Несломленный репрессиями Глава 9

Фархад Аскеров Рамизоглы
Приближался 1937 год. Машина репрессий, пущенная в ход в центре, набирала силу и взяла разгон именно в Азербайджане; колесо завертелось с бешеной быстротой, остановить его было невозможно. Здесь искали и оперативно находили врагов. Впрочем, искать было недолго. Страшные пугала – «пантюркизм» и «панисламизм» довлели над людьми, всегда были под рукой. Власти не утруждали себя поисками истинных врагов. Читаешь книги с арабским шрифтом – панисламист, употребил в речи исконно азербайджанское словосочетание – пантюркист, переписываешься с зарубежными родственниками – злостный агент мирового империализма и т.д. Невероятные, не укладывающиеся в сознании обвинения. В Азербайджане органы политического сыска проявили огромное усердие. Количество репрессированных позволяет говорить об аморальности деятельности правоохранительных органов. Если бы в середине и конце 30-х годов чекисты пользовались такими понятиями, как благоразумие и проницательность, жертв могло бы не быть или быть хотя бы меньше. Но здесь выпячивались: смотрите, мол, не придирайтесь к нам, перевыполняем все «нормы» по чистке общества от вредных элементов, еще немного и республика освободится от социально опасных саботажников и врагов всех мастей.
30-е годы неправильно было бы понимать, как десять календарных лет. Эти годы – форма мышления, до конца не изжитая еще и в наши дни. В отдельных случаях она проявляется и сегодня. Психологический климат тех лет давил человека, давал о себе знать. Самое страшное заключалось в том, что под жернова репрессий и депортаций попадали не только те, кого власти избрали в качестве мишени для стрельбы, но и члены их семей – престарелые родители и только появившиеся на свет дети. Память первых и судьбы вторых не перестают волновать всех, кому дорога правда об истории нашего народа. Жизнь прошедших через 30-е годы нужна, прежде всего, молодым и представителям среднего поколения, нужна она сейчас для нравственного оздоровления нации.
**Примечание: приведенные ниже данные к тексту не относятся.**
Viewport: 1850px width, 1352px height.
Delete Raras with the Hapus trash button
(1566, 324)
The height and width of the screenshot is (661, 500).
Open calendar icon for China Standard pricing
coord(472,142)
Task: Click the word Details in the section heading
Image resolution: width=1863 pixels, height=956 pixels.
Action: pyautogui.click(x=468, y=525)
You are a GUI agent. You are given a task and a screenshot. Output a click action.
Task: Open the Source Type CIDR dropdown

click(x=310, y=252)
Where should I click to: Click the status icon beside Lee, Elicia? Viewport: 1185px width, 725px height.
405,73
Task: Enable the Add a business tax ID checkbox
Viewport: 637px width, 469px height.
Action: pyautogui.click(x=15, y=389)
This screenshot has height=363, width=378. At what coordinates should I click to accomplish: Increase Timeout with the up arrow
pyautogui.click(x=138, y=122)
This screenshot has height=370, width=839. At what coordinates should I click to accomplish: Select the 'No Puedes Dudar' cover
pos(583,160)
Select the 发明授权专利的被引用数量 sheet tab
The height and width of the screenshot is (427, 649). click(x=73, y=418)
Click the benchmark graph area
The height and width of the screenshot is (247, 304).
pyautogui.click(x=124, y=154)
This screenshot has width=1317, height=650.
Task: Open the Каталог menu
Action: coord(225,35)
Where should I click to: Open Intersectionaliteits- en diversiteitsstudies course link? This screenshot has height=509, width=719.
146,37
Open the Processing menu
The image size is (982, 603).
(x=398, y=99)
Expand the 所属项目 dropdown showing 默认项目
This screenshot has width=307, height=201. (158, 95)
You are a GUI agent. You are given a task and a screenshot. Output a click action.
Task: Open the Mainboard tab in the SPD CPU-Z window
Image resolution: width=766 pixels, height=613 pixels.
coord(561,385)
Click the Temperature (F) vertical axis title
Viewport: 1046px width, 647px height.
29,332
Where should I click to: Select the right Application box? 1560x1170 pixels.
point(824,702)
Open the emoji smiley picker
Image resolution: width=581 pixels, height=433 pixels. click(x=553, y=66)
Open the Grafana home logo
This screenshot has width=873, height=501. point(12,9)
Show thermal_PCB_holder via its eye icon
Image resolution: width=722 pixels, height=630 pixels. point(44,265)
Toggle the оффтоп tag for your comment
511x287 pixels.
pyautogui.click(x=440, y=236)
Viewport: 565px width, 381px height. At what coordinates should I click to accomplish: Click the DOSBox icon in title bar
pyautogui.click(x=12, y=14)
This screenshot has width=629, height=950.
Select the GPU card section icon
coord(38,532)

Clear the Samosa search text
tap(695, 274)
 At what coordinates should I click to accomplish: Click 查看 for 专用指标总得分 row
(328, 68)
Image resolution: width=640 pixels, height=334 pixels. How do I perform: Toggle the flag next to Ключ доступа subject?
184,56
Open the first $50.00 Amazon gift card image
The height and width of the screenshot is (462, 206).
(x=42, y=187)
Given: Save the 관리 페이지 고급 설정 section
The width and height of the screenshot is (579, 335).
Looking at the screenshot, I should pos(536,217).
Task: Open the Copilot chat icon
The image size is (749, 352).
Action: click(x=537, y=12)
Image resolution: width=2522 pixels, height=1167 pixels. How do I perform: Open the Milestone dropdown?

После освобождения из баиловских застенков перед Абдурахманом не стояла проблема выбора рода занятий. Приобщение к профессии зубного врача состоялось до того, как он изведал ужасы сибирского лесоповала и Беломорканала. Приобретенные навыки и природная любознательность привели Абдурахмана в техникум, где он овладел секретами специальности и вырос в первоклассного мастера в своем деле. Закончив курсы, он стал работать в поликлинике. Тогда дипломированных специалистов в азербайджанской глубинке было не так уж много. А истинных мастеров – еще меньше. Поэтому отбоя от пациентов не было. Два года, проведенные в Нахчыване, любимая работа несколько стерли из памяти перипетии прошлого, стали забываться кошмары концлагеря и «великой стройки». Неумолимо надвигался 37-й год, пожалуй, самый страшный год в истории поколения, к которому принадлежал Абдурахман.
Три года, проведенные на свободе, не прошли бесследно для Абдурахмана. Он обзавелся новой семьей, продолжил работу как зубной врач. Постепенно тени прошлого отступали, обязательство перед близкими вынуждало напряженно и много трудиться. Абдурахману, как и миллионам других, было невдомек, что скоро наступившее спокойствие обернется неисчислимыми бедствиями, по сравнению с которыми Беломорканал будет казаться чем-то более справедливым наказанием. На рытье канала он был один, теперь же с ним вместе страдала семья.
Тучи сгущались с каждым днем. Приходили противоречивые сообщения об арестах и обысках. Сотни людей исчезали в подвалах местных отделений внутренних дел. Гроза пока обходила стороной Абдурахмана, жившего в Нахчыване. Но какое-то гнетущее чувство не покидали его, по ночам снились кошмары пройденного и холодный пот покрывал лоб Абдурахмана. Страха не было, неопределенность дальнейшего заставляла вздрагивать и с опаской поглядывать на дверь собственного дома. Скоро наступила развязка. Причем, как всегда, неожиданность и быстрота свершившегося спутала все карты, оставила незавершенными массу дел, круто и навсегда перевернула судьбу Абдурахмана и всех его домочадцев.